Garry Bridges is the councillor overseeing work(Image: Jason Roberts /Manchester Evening News)

The Lib Dem added: “I do not know if it’s cultural that we can set a budget and increase it once, increase it twice, and to hell with it increase it three times. It puts us in a difficult position because we have to accept it.

“It’s public money, it’s borrowing that we have to justify. What can we do to change that process? We cannot be in a position to ask for an increase after increase after increase.”

Coun Garry Bridges, Labour deputy leader overseeing the work, replied the authority had ‘not hidden’ any reasons why the bill had ballooned. He said: “It’s not easy. We do not want to ask for extra money, but it’s the right thing to do.
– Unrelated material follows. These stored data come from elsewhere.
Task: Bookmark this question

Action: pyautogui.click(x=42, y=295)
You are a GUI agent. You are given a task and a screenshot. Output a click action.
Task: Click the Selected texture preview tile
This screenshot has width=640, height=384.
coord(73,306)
There are big macro factors like the pandemic and war in Europe for the first time in living memory.”

Coun Sam Wheeler also pointed out the town hall is ‘59 per cent’ over-budget at a time when public sector projects are ‘57 per cent overspent’ on average.

Other councillors were at pains to stress the town hall was partially shut-down and ‘not safe’ when it closed in 2018, forcing the authority to take a decision between an expensive revamp, initially expected to cost £305m, or spend ‘tens of millions’ mothballing the listed structure and moving council operations elsewhere.

Compounding matters is the fact Manchester Town Hall is the first nationally-important historic refurb of its size in decades, so the council had very little data to rely on before kick-starting work when they had to.

The end is in sight for the Town Hall, with Albert Square now largely back open(Image: Jason Roberts /Manchester Evening News)

Project director Paul Candelent said: “This project has no benchmarks. When you put your program together normally you use benchmark data. This particular project has very little benchmark data. You cannot find industry published standards on the cost of restoring stonework, for example.”

Mr Candelent recognised there are pros and cons of the set-up of the restoration, describing the management ‘unlike many other forms of contract’, which means management contractor Bovis ‘sit on the same side of the table’ as Manchester council.

He added: “The management contractor carries no risk. Every time there’s a delay, unless it’s negligence on their part, it’s a cost borne by their employer.

“It’s a procurement route that gives you a great deal of flexibility as you schedule work packages that can go forward and back. You can sequence the work compared to a lump sum package. But as well as those benefits, it has challenges around risk [adding to the final bill].”

The extra £95m is expected to be approved by the council’s executive on Wednesday, December 10, at 2pm.